Мы строили защитные сооружения Ленинграда от наводнений. Десять лет 40 научных и проектных организаций проводили исследования. На Гражданском проспекте была построена миниатюрная модель Финского залива, со стоками, с конструкциями шлюзов, намывов, на которой проводили исследования, как поток пойдет, где застойные места, как сделать водопропускные отверстия. Исполкому она обошлась в пять миллионов рублей. На критике этого строительства так называемые демократы базировали свою компанию по дискредитации руководства города, чтобы нас сместить. Так вот, сейчас их надо было бы судить – они нанесли колоссальный урон бюджету. Это все наши деньги, налогоплательщиков. Потому что защитные сооружения должны были быть закончены в 1990 году, и тогда не потребовалось бы столько денег, во сколько сегодня обошелся этот проект. Сейчас, наконец-то, приняли решение достроить дамбу. А так бы уже давно закончили сооружение. Это наше счастье, что не было разрушительного наводнения. И даже недостроенные защитные сооружения на 40 % уменьшали высоту волны.
В 1988 году мы хотели «Диснейленд» построить для ребят в Лисьем Носу –хорошая была идея. Мы ездили к председателю Совета Министров СССР Н.И.Рыжкову и уже договорились о строительстве. Известный американский бизнесмен Сайрус Итон, владелец компании «Сайрус Итон уорлд трейд», который много работал с Советским Союзом, он был лауреатом Международной Ленинской премии «За укрепление мира между народами», готов был вложить свои деньги в этот проект – вполне соответствующий времени, перестроечный, рыночный. Так нам же демократы не дали. Они сказали, что мы «хотим империализму все продать» и вывели людей на митинги. «Диснейленд» тогда не построили – кто от этого выиграл?
У нас не было никаких потрясений, если не считать этих митингов. Но мы приняли специальный закон, специальное решение Исполкома об отводе мест для проведения митингов, куда демократы могли бы ходить и говорить все, что хотели, но запретили им шествия по улицам. Мы первые ограничили все эти демонстрации, шествия, чтобы не устраивать базар на улицах города. Это была ленинградская инициатива. И потом этот закон, может, в измененном виде, стал в других регионах России применяться. Это тоже было воспринято в штыки. Как нас осуждали, как нас полоскали! Но мы обеспечили порядок в городе.

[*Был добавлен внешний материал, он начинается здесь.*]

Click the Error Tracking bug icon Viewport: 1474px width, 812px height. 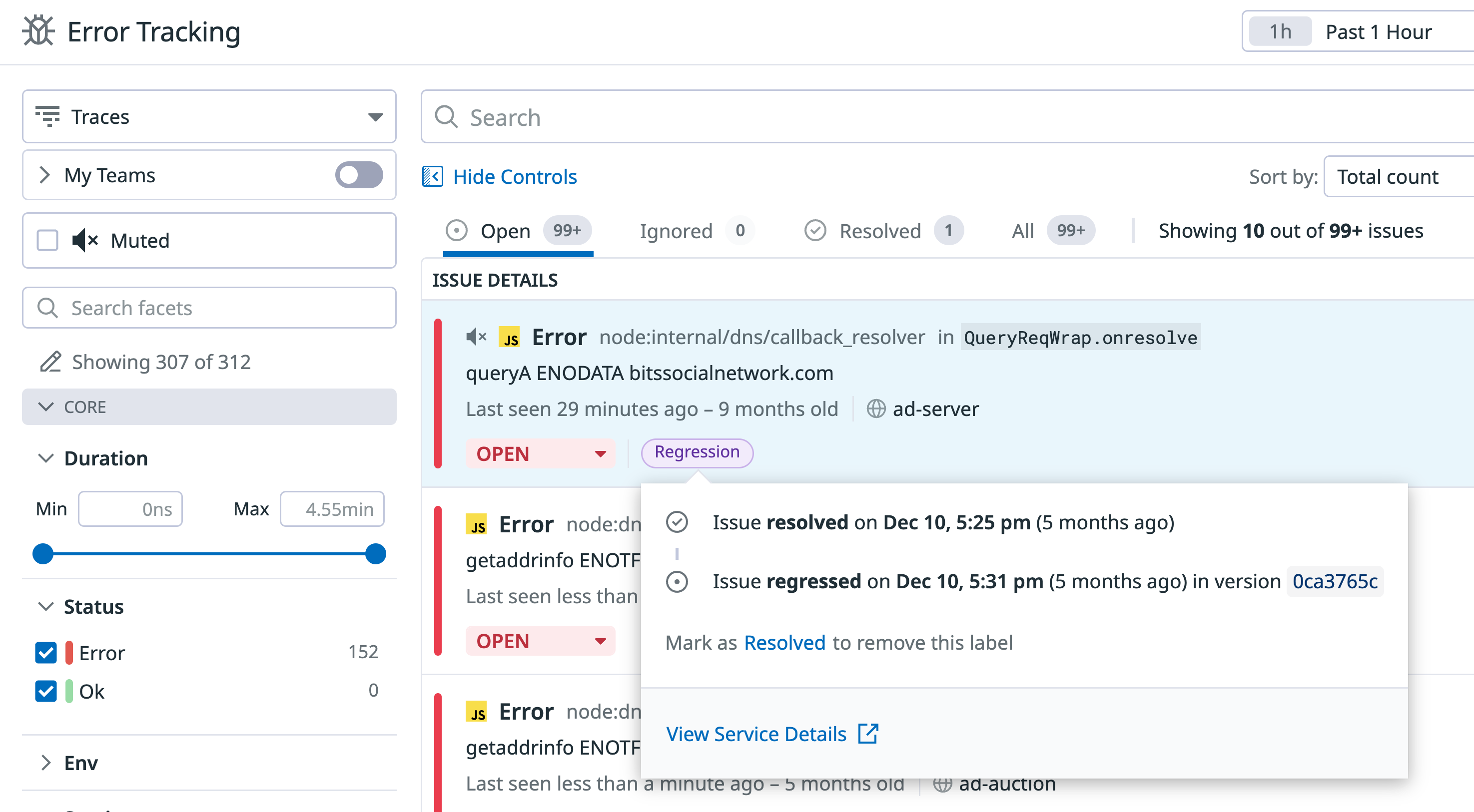click(38, 31)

И так мы делали все для того, чтобы в городе было спокойно, и город был в рабочем состоянии. Пока я был председателем Исполкома, я не давал воли этим демократам. Но войска на улицу я не выводил, мы этого не допускали.
В 1990 году мы сдали город новой власти в нормальном состоянии. Все у нас работало, не было забастовок, зарплату платили вовремя... Единственное – начались перебои со снабжением. Более того, нам специально создавали трудности. Дело в том, что и Москва и Ленинград жили тогда на союзных фондах. А нам решили перекрыть кислород. В городе стало не хватать соли, сахара, вдруг все пропало. Потому что в Москве были «уважаемые товарищи», которые это планировали, и они перекрыли нам снабжение. Сначала еще были запасы, потом уже пришлось ввести распределение по талонам. Все было сделано специально, чтобы народ попал в трудное положение, нужно «раскачать» Ленинград, вывести народ на улицы. Но этого не произошло, потому что мы делали все для того, чтобы компенсировать перебои со снабжением. И еще была устойчивая экономика. После нас эти перебои стали еще больше.

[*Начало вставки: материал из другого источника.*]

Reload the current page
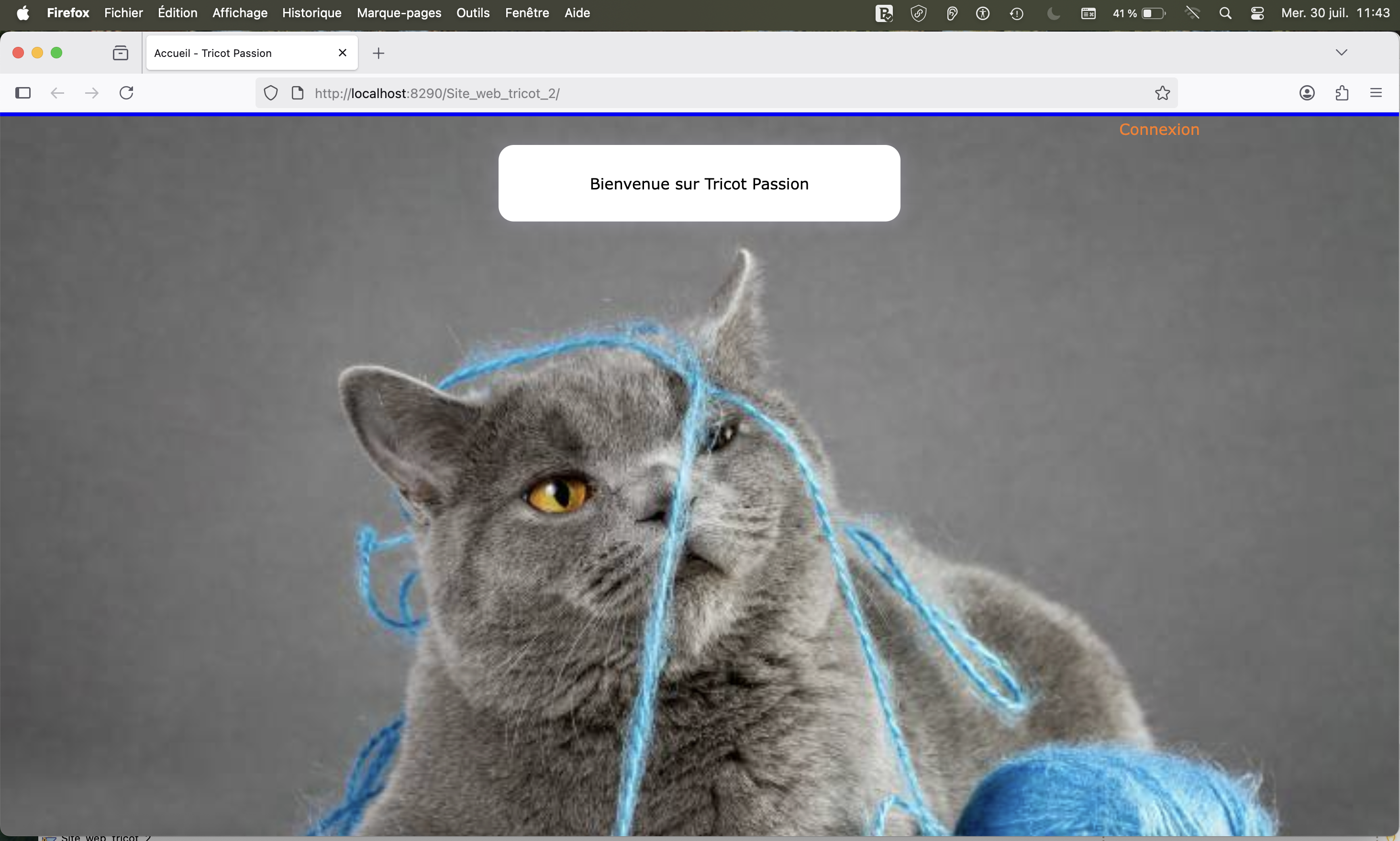1400x841 pixels. tap(126, 92)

Демократы на митингах обещали людям поднять пенсию завтра и сделать райскую жизнь послезавтра. Мы так говорить не могли, потому что это было сделать невозможно. А народ им поверил и всех нас смел. Теперь хоть стали немного просыпаться и осмысливать, что произошло, а раньше шли за хорошими говорунами, которые болтали без бумажки. Мы, действительно, с бумажкой говорили, но не потому, что не могли без нее, а потому что так было принято. А демократы пришли на митинги расхристанные, бородатые, и несли всякую чушь, которая воспринималась народом. А кто они, по сути? При Горбачеве было принято решение ЦК и Совмина СССР о совершенствовании психиатрической службы в Советском Союзе. Больных людей сняли с учета в психбольницах и диспансерах и, естественно, многие из них пошли в политику.
«Иных уж нет, а те далече…» Где у нас госпожа Салье, которая нас всех накормила? Где Петя Филиппов с окладистой бородой, который торговал тюльпанами? У нас только Голов где-то еще подвизается, да вот археолог Леша Ковалев сидит пятый созыв депутатом – прекрасно устроился.
В сентябре 1989 года я написал заявление об уходе с поста председателя Исполкома. Однако депутаты ХХ созыва проголосовали против, и мне пришлось работать до 1 июня 1990 года, когда наконец-то депутаты ХХI созыва избрали А.А.Собчака руководителем города. И когда я сдавал ему кабинет и ключ от сейфа, то сказал: «Желаю вам успеха, Анатолий Александрович, в очень трудном деле». Он ответил, что, мол, завтра все сделает. Я говорю: «Ну-ну, давай». Управлять таким городом, просто так, придя с кафедры, – нельзя.
– Вы участвовали в каких-нибудь общественных движениях после того, как покинули Исполком?
– Мы хотели собрать земство, возродить земский собор. У нас и устав был сделан, дважды проводили слет – в Москве и один раз здесь. Это было в 1990–1991-м. Нас Ельцин и Москва не поддержали. Тогда еще церковь не была такой сильной.
– А с выходом из КПСС как было?
– А я и не выходил. В партию я вступил, когда умер Сталин. Была еще ВКП(б), к аббревиатуре КПСС я так и не привык. Я учился в мореходке. Шестеро человек нас пришло в партком, и мы сказали: «Мы хотим быть в партии». Нас приняли. В 1954 году я получил партийный билет. И я ждал, когда будет пятьдесят лет, чтоб получить серебряный значок, который давали за 50-летний партийный стаж. Но не дождался, КПСС не стало. Поэтому партбилет храню дома. Я вступил в одну партию и верен ей.